EXERCISE PROMPT:
If pictures appear in the lines below, skip them and copy exactly the lines from the one containing "The height and" through the one containing "You are a computer-use", and nothing else.

Dataset items:
+ + + + +
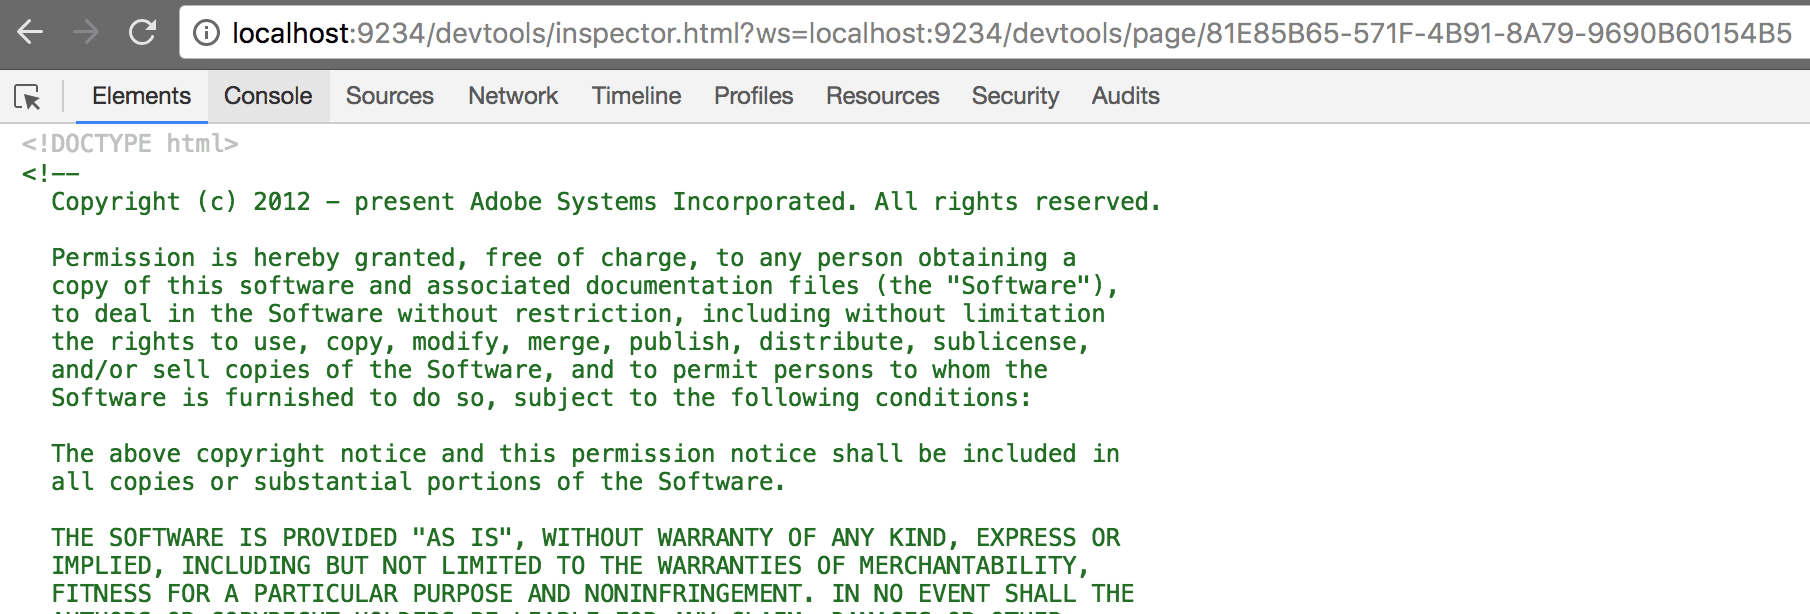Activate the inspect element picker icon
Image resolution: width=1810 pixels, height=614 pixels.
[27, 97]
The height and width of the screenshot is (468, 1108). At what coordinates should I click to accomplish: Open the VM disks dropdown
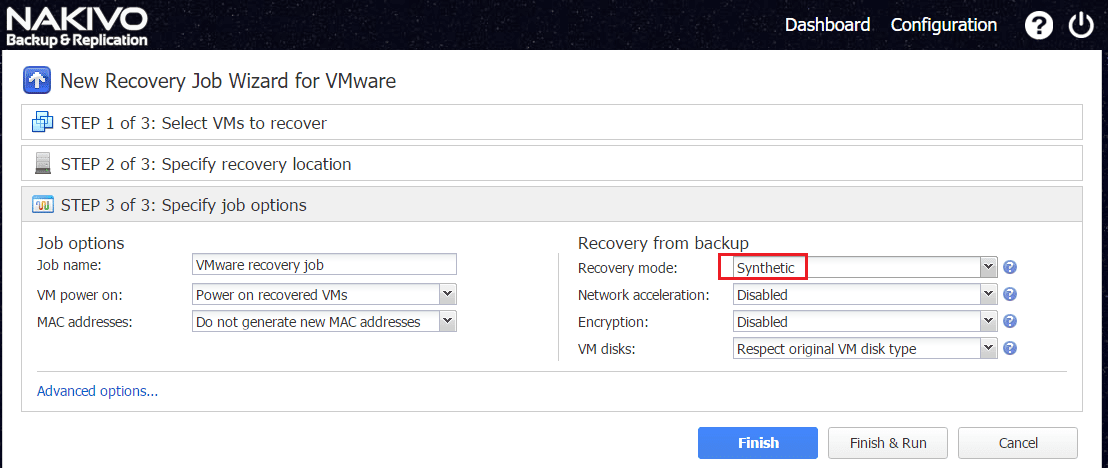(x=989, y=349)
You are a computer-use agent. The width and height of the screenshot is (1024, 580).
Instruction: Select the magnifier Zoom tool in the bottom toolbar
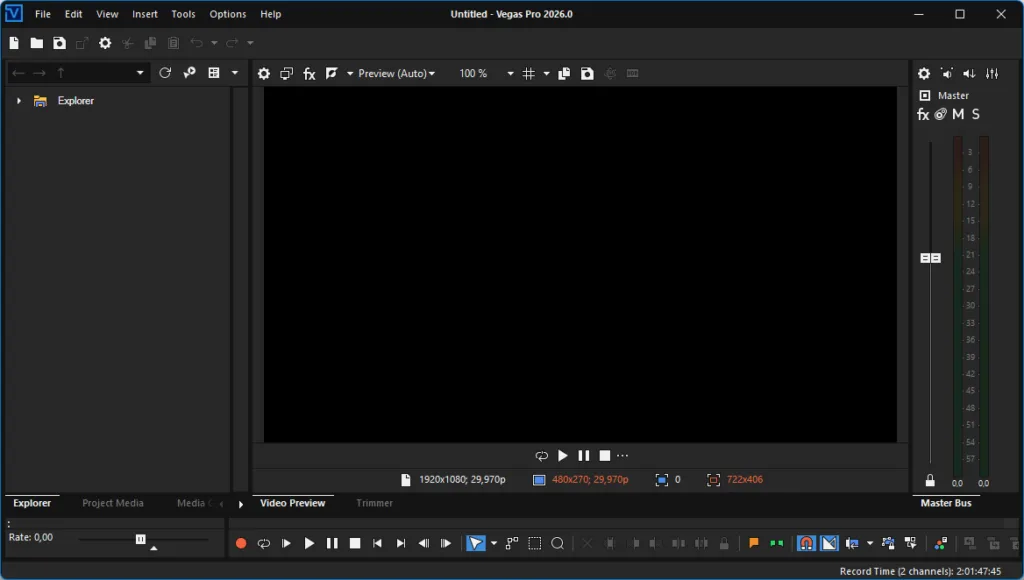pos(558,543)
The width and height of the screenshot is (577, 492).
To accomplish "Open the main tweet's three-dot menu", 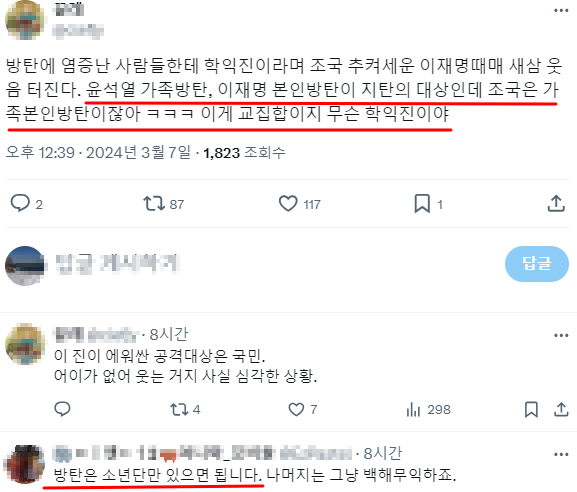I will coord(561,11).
+ + + + +
WRITTEN SOLUTION:
The height and width of the screenshot is (468, 1108). At what coordinates should I click to accomplish: Open the VM disks dropdown
(x=989, y=349)
You are a computer-use agent. The width and height of the screenshot is (1024, 580).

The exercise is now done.